Re: [css-containment] Splitting the "sizing" part from "layout" containment

On Mon, Mar 21, 2016 at 12:06 PM, Ojan Vafai <> wrote:

> On Mon, Mar 21, 2016 at 2:29 AM Florian Rivoal <> wrote:
>> Splitting sizing from layout makes sense to me.
>> As for one property vs two, I think the key question is, as it often is
>> when we run into this debate, do these two things benefit from the ability
>> to cascade separately.
>> If you're using them on (web) components, I don't think there's a
>> benefit. Which type of containing might be different on different
>> components, but for each component you'll want to decide on all 4 aspects
>> of containment.
>> On the other hand, if you do want to use the containments other than
>> sizing in a heavy handed way all across your page, and separately add
>> sizing containment without changing the other aspects of containment, then
>> it makes sense.
>> Would you? I can see adding all-but-sizing all over the place, and
>> specifying some-specific-combo-which-may-include-sizing on components in
>> the same page. But would you do all-but-sizing all over the place, and ADD
>> sizing without wanting to change whatever the rest was in specific parts?
>> If the answer's yes, then two properties are better, but what's the use
>> case?
> This seems extremely rare to me. I think the 99.99% use case is to use one
> of strict or strict-compatible. Hence my thinking that we should have a
> single property.
>>  - Florian
>> On Mar 19, 2016, at 09:50, Ojan Vafai <> wrote:
>> There are two important use-cases here:
>> 1. A simple way to get strong containment without needing to understand
>> the intricacies of the platform and of each vendor's implementation. This
>> is "style layout paint size".
>> 2. A simple way to get soft containment that can be used broadly (e.g.
>> via "* { contain: strict }"). This is "style layout paint".
>> #1 is an extension of #2 and I think it should read that way. Also, it's
>> really critical that #1 be very simple. It's just so draconian that it
>> can't be used as the 90% use-case. But it's really critical for that other
>> 10%.
>> It seems to me that we just have a naming problem here, but that we can
>> still have a single property. I think "strict" is a good name for #1. We
>> just need to make a name for #2 that sounds like the pre-cursor to #1.
>> Here's a few proposals:
>> a) strictish
>> b) strictable
>> c) strict-candidate
>> d) pre-strict
>> How about e) content?

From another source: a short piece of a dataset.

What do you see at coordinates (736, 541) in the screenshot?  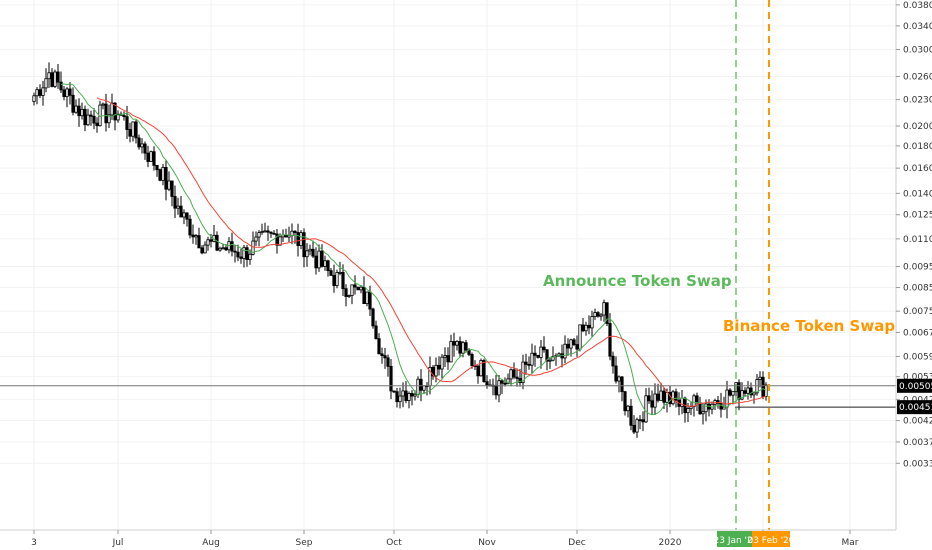 I see `date-marker-label: 23 Jan '20` at bounding box center [736, 541].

I'm not a huge fan of implying strict when we're
not strict.

FWIW, I agree that we should have a property for both strict and
whatever-we-call-strict-without-size. I think Ojan is right that one or the
other will work well for the majority of use cases.

>> I prefer (c), but would be happier with any of these than splitting this
>> up into two properties.
>> On Fri, Mar 18, 2016 at 11:24 AM Paul Lewis <> wrote:
>>> Thanks for the clarification! SGTM.
>>> Seems like a good addition irrespective of containment. Mainly I'm happy
>>> if strict doesn't require explicit widths and heights. If there's a way to
>>> ensure that independently then yay.
>>> On Fri, 18 Mar 2016, 18:18 Tab Atkins Jr., <> wrote:
>>>> On Fri, Mar 18, 2016 at 11:14 AM, Paul Lewis <>
>>>> wrote:
>>>> > If we go with a separate property then that restores the clarity of
>>>> contain,
>>>> > which is good.
>>>> >
>>>> > The concern I would have then is what this other property looks like.
>>>> I
>>>> > guess it comes like flex properties, which only apply when the parent
>>>> is
>>>> > display: flex?
>>>> >
>>>> > So I guess, yeah, if a developer sets this additional property along
>>>> with
>>>> > width and height (does it need both?) then there's an extra constraint
>>>> > applied, but for the main case "strict-ish" just got promoted to
>>>> "strict"
>>>> > and we make this sizing property, in conjunction with the other, the
>>>> "super
>>>> > strict" option? :)
>>>> Nah, the idea is that you'd have something like "height-foo: auto |
>>>> pretend-you-are-empty;" (all names subject to change, obviously).  It
>>>> would be completely disconnected from 'contain', and it applies to all
>>>> elements at all times.  If you set it to "pretend-you-are-empty", then
>>>> you need to either provide a value for 'height' as well, or your
>>>> element will break in an obvious way, as it immediately collapses to
>>>> zero height.  Similar for 'width'.